Considering Legal Privileges in the Cybersecurity Context

Posted by

Any organization that is cognizant of its cybersecurity obligations faces a fundamental problem: the greater the effort to increase security, the greater the number of documents generated, memorializing those efforts. Those documents could be discoverable in the event of litigation.

The law of privilege in the context of pre-breach planning, including application of the attorney-client relationship to third-party technology vendors and security engineers, remains largely uncharted. The thought leaders at The Sedona Conference are taking steps to help frame the dialogue and set the stage for development of decisional law in the area of privilege. The Sedona Conference working group 11 on data security and privacy liability (WG11) has released its draft “Commentary on Attorney-Client Privilege and Work-Product Protection in Cybersecurity Context.” While there is no established law on the topic, WG11 aptly outlines the established contours of privilege law, and provides a thoughtful discussion of the growing potential applications for such privilege in the cyber context:

  • Pre-breach assessments of the organization’s information security posture (e.g., technical and gap assessments) 
  • Tabletop exercise handbooks and results 
  • Internal audit reports 
  • Reports to third parties (e.g., clients or insurers) 
  • Post-hoc analyses of prior incidents
  • Forensic investigation of the breach 
  • Draft information security policies and procedures 
  • Communications with vendors and public relations firms.

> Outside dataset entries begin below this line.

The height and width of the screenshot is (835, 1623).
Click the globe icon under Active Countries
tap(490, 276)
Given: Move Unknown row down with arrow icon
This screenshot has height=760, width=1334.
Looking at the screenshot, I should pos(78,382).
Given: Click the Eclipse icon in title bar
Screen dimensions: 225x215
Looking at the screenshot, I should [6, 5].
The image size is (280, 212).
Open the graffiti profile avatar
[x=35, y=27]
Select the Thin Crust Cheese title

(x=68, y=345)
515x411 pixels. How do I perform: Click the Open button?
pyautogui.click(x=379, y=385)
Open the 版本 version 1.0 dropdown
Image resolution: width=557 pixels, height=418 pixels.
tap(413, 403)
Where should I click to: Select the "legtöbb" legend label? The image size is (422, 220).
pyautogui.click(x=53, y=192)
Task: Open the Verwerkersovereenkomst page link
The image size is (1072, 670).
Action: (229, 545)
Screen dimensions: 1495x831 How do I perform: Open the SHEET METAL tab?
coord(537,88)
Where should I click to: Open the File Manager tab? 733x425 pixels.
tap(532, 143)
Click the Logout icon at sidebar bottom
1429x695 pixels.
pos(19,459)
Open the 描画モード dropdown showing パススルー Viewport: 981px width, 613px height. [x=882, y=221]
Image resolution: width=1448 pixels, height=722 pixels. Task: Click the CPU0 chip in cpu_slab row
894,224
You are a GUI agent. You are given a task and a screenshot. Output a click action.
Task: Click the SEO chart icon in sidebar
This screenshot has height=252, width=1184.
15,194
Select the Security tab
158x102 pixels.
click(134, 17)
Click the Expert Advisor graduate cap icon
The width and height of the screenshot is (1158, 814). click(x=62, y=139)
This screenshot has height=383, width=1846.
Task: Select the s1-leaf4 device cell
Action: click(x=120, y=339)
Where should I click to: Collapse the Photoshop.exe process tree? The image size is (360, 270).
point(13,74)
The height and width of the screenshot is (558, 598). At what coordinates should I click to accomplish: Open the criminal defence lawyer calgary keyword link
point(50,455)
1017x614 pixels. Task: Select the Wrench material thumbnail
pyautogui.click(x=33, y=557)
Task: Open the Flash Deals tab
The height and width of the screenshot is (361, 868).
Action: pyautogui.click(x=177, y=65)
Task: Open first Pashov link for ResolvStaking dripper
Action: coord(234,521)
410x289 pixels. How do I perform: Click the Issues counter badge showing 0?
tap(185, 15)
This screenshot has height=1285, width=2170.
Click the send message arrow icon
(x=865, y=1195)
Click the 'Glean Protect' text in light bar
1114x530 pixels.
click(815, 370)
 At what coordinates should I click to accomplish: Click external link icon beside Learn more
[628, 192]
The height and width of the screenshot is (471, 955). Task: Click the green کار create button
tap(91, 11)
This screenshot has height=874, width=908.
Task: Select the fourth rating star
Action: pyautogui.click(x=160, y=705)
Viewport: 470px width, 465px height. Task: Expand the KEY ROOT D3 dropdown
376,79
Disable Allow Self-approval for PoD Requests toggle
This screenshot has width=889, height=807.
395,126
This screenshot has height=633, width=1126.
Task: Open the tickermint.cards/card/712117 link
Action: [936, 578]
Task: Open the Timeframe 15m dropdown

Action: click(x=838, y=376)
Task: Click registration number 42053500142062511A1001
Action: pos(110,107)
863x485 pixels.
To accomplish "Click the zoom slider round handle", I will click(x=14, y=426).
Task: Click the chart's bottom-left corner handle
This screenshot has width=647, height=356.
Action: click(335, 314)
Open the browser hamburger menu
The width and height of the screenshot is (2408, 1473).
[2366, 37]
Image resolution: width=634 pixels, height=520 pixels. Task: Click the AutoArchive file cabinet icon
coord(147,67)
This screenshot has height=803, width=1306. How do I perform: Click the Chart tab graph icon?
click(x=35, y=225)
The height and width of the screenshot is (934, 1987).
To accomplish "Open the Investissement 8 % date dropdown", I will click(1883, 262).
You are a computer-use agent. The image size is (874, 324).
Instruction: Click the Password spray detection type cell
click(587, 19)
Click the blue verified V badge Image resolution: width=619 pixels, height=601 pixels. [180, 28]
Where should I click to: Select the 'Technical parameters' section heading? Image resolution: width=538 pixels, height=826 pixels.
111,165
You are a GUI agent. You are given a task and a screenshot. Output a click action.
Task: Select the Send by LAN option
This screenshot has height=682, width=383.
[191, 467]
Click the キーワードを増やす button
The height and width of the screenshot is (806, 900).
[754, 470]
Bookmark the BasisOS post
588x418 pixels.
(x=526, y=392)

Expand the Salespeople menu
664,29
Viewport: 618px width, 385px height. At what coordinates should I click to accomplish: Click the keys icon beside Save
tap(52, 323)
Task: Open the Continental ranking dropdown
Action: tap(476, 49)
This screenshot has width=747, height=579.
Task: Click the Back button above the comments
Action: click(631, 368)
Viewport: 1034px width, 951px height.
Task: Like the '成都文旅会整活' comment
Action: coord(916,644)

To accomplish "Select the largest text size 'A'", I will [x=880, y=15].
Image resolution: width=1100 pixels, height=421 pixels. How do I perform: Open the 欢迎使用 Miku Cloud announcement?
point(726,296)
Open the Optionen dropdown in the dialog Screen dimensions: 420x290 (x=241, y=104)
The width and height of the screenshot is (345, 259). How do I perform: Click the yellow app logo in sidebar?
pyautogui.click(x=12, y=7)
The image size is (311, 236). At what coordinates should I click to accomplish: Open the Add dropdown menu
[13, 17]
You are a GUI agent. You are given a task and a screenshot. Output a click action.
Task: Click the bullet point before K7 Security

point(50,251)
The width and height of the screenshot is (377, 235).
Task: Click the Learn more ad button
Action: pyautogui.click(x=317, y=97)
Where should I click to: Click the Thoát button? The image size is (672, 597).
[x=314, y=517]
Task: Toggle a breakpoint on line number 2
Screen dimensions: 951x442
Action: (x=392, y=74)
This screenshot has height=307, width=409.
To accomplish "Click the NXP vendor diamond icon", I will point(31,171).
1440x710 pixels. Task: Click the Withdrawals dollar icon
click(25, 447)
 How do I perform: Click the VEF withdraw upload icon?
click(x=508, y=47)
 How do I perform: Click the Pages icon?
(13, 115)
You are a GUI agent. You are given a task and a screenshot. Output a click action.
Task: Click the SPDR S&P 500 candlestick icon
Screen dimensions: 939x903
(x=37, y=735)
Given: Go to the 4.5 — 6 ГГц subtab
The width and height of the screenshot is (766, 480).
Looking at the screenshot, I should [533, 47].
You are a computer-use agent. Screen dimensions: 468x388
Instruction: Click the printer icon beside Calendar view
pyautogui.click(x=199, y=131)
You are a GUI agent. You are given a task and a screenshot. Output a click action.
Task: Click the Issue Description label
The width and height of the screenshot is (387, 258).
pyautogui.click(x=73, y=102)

The inclusion of outside counsel in pre-breach planning, as well as incident response, remains an important step in establishing and protecting the attorney-client privilege. However, as pre-breach cybersecurity assumes its place among standard business operations, the inclusion of in-house counsel and third-party vendors may place strain on traditional notions of the attorney-client relationship. While this area of law develops, organizations are well advised to set parameters for addressing cybersecurity issues, and, like all potential litigants, to avoid generation of unnecessary documents and communications that could be subject to discovery.